Herkesin bir hikayesi var, ya senin hikayen nedir?
  1. 1101.
    +3
    Bu gece öğrendiğim ve belki de bu acıma duygusunun da içime yerleşme çabasına girmesini sağlayan önemli bir bilgi, ortalığı karıştıran kişinin arkasında bir başkasının daha olmasıydı.. dahası, ona da bunu zorla yaptırıyor olmasıydı.. allahım.. nelerle, kimlerle uğraştığımı bir bilsem..

    Sonra birden, bir ışık yandı beynimin içinde, o zaman kadar hesaba katmadığım bir başka denklem daha belirdi gözlerimin önünde…tabi ya…nasıl ihmal edebilmiştim bunu…gözden kaçırdığım için kızdım kendime..

    Bu ana kadar, hep “kendi hayatımı” ve “kendi yakınlarımı” sorgulamıştım beynimde.. suçluları hep kendi çevremde aramıştım..
    Peki ya busenin çevresindekiler?

    Onun, olması muhtemel eski meseleleri?

    Belki de bana değil, buseye takık birisi, benim üzerimden ona bu şekilde saldırıyor olabilirdi.. belki de, ben sadece araçtım.. asıl hedef ise buse..

    Bu noktada ortaya çıkan en büyük soru işareti, buseye düşman olan kişinin, benim hakkımda bu kadar çok şeyi nasıl ve nereden öğrenebileceğiydi…evet..bu tarz bilgileri ancak bana en yakınlarımdan temin edebilirdi.. hele ki ceren ve elifle olan münasebetlerimi…ulan onları ben bile beynimin arka odalarına atıp kilitlemiş ve çürümeye terk etmişken, kim, kime, bunları nasıl ve ne sebepten ötürü sızdırabilirdi ki?

    Zanlılar, mevzu bahis olaylardaki diğer başroller olabilir miydi?..elif olabilir miydi?
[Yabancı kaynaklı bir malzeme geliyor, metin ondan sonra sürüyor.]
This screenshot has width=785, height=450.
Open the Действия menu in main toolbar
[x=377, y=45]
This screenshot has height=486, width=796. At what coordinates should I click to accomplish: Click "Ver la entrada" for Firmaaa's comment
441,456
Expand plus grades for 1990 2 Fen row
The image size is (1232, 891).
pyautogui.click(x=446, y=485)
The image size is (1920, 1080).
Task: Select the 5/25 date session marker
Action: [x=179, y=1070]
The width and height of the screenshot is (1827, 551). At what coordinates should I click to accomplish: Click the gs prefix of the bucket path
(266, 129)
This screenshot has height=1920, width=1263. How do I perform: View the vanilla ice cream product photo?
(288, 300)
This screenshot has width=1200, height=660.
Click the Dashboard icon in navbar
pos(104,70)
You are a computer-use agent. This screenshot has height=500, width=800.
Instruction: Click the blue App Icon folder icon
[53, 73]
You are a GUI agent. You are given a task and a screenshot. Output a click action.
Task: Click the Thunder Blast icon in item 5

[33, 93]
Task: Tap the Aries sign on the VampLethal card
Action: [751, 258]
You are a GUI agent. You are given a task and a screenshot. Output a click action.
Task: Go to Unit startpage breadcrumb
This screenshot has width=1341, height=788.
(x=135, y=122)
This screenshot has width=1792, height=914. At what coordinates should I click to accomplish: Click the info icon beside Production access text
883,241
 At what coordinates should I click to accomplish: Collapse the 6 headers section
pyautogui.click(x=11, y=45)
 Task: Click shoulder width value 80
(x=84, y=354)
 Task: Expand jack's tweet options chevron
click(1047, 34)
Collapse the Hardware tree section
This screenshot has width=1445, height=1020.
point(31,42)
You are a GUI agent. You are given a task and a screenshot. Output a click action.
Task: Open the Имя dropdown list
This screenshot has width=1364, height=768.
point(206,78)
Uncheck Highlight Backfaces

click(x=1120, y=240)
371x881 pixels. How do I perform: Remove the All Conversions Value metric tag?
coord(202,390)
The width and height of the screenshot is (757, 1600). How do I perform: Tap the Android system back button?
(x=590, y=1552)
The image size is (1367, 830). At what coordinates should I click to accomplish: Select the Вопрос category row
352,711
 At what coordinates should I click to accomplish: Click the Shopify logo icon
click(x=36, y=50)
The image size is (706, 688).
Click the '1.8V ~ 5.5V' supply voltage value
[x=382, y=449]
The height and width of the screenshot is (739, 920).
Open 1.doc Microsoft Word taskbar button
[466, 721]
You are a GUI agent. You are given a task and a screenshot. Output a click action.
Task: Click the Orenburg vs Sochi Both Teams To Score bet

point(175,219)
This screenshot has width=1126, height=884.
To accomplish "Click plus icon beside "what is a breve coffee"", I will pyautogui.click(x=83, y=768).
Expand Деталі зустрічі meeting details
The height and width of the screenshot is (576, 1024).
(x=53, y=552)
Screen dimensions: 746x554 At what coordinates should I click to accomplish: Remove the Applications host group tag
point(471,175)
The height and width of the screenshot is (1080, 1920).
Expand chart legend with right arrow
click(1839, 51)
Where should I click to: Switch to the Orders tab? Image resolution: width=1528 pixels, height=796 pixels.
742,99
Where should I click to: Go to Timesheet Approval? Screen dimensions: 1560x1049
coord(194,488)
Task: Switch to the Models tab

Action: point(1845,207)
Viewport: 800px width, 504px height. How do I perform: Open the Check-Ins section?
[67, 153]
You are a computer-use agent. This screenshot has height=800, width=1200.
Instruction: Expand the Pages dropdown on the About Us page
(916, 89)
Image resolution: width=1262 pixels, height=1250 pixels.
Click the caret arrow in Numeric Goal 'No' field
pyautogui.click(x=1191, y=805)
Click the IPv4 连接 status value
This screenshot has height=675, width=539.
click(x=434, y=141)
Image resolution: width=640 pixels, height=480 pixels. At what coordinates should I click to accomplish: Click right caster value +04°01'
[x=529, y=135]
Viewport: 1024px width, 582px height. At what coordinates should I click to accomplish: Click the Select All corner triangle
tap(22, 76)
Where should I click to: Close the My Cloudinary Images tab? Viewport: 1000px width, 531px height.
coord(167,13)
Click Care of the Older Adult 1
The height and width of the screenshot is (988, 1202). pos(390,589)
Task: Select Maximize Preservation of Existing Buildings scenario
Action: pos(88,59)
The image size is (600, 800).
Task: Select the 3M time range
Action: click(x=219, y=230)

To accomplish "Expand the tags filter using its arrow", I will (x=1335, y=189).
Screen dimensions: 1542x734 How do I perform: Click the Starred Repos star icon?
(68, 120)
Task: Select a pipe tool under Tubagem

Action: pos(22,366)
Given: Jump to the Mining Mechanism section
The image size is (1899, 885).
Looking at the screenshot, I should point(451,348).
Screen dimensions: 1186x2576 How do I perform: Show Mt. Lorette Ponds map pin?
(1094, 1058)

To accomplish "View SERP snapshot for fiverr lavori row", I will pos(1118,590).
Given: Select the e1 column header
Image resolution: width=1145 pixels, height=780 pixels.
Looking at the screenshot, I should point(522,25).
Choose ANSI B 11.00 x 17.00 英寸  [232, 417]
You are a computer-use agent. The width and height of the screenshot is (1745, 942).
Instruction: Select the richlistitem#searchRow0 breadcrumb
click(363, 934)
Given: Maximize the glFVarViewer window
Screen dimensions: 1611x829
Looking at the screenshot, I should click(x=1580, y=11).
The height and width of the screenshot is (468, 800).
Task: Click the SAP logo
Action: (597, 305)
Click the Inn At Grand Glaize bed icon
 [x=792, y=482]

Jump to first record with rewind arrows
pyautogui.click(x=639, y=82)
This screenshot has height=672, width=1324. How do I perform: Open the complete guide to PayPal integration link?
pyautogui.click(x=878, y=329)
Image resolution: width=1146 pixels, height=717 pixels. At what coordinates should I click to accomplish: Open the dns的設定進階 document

Ceren olabilir miydi?..

    Kullanılan kişi…baskı altında olan…intiharı düşünen…

    Ve bir de kullanan kişi var…o rahat…ipler elinde.. kötülüğün kaynağı o..öbürü ise, sadece bir şekilde, kritik bir sebeple kendine bağladığı bir köle..

    Bir yakınımdan…

    Bir uzağımdan..

    Biri tanıdığım..

    Diğeri, tanımadığım biri…busenin tanıdığı biri….onu tanıyan, onun mutluluğunu istemeyen biri..

    Belki özellikle, belki de tesadüfen bir araya gelen mükemmel şartlar..

    Bunlara uygun, mükemmel bir plan..

    Sonuç olarak, ortaya çıkan bu karmaşa..
    Kafamda kurmaya başladığım bu yeni senaryoya kendim de yavaş yavaş inanmaya başlıyordum ki yeniden mesaj geldi..

    “ne istiyorsun benden?”
    bunu daha önce de sormuştu…ama o, lafın gelişiydi..bu ise, gerçek bir teslimiyet cümlesi..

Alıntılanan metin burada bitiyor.